#### [WHAT IS REQUIRED]
Reproduce word for word the part of the minstrelsy text below, starting at the words "It should be" and stopping after the words "was a girl.".

It should be recorded that while the vogue lasted, there did come into existence sundry troops of minstrels whose members were all of them actually colored men, altho they conformed to the convention set by those whom they were imitating and conscientiously disguised themselves with burnt cork, to achieve the sable uniformity temporarily attained by the ordinary negro minstrels. Perhaps the most obvious parallel of the blacking up of veritable colored men to follow the example of the white men who pretended to imitate the negro is to be found in the original performance of 'As You Like It,' on the Elizabethan stage, when the shaven boy-actor who impersonated Rosalind disguised himself as a lad, and then had to pretend to Orlando that he was a girl.

IV

For the decline and fall of negro-minstrelsy it is easy to find more than one sufficient explanation. First of all, it may have been due to its failure to devote itself lovingly to the representation of the many peculiarities of the negro himself. Second, it is possible that negro-minstrelsy had an inherent and inevitable disqualification for enduring popularity, in that it was exclusively masculine and necessarily deprived of the potent attractiveness exerted by the members of the more fascinating sex. And in the third place, its program was rather limited and monotonous, and therefore negro-minstrelsy could not long withstand the competition of the music-hall, of the variety-show, and of the comic musical pieces, which satisfied more amply the exactly similar taste of the public for broad fun commingled with song and dance.

Extracted records
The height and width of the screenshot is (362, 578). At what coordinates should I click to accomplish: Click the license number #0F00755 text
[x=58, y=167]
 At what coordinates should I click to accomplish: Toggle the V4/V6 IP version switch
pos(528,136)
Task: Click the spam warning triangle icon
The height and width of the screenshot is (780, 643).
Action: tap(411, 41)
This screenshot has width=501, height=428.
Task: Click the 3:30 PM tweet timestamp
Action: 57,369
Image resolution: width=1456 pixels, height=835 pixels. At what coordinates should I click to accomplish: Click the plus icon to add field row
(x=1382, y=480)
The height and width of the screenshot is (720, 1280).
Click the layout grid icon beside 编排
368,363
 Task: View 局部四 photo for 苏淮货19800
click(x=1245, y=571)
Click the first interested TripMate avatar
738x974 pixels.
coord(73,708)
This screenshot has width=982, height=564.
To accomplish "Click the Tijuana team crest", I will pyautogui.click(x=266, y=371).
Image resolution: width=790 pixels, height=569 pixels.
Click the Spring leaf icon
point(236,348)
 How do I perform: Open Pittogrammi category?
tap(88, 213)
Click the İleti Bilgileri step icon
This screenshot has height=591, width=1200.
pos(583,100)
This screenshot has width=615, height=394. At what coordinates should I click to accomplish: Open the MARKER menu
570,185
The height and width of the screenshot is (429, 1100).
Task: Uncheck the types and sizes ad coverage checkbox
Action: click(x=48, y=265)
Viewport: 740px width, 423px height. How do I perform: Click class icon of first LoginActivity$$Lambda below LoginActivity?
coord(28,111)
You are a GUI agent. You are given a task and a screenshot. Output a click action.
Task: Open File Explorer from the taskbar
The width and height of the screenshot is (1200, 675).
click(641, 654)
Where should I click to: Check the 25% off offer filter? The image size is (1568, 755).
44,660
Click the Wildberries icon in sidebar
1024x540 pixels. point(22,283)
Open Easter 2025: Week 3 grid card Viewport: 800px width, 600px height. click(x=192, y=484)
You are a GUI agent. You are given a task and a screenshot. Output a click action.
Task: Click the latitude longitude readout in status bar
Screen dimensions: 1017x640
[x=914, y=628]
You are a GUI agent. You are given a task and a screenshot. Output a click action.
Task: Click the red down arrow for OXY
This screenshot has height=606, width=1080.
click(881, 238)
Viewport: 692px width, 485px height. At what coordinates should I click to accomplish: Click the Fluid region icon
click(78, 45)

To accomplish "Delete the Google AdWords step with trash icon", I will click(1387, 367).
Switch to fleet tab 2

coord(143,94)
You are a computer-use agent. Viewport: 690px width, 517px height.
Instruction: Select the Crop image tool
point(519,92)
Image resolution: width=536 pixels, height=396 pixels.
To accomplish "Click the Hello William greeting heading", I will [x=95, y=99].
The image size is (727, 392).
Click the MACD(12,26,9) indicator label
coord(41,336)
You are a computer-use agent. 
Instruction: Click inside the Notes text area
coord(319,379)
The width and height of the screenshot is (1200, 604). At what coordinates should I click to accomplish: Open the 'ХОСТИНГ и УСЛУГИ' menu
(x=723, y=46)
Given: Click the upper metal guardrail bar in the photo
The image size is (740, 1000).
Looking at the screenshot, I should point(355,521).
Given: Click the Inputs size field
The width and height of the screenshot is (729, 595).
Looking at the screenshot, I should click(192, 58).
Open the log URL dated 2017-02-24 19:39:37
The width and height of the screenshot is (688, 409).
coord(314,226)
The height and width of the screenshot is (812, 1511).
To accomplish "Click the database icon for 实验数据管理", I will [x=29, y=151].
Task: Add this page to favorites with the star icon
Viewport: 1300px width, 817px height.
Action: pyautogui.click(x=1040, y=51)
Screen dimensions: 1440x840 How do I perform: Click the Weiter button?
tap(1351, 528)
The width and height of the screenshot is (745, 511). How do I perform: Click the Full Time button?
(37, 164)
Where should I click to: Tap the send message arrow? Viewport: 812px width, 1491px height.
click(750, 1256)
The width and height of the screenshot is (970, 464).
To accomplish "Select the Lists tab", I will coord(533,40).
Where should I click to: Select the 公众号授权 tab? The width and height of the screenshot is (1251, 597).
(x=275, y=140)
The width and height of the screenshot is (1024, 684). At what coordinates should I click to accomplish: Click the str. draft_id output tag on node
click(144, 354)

#### [FINISHED TASK]
It should be recorded that while the vogue lasted, there did come into existence sundry troops of minstrels whose members were all of them actually colored men, altho they conformed to the convention set by those whom they were imitating and conscientiously disguised themselves with burnt cork, to achieve the sable uniformity temporarily attained by the ordinary negro minstrels. Perhaps the most obvious parallel of the blacking up of veritable colored men to follow the example of the white men who pretended to imitate the negro is to be found in the original performance of 'As You Like It,' on the Elizabethan stage, when the shaven boy-actor who impersonated Rosalind disguised himself as a lad, and then had to pretend to Orlando that he was a girl.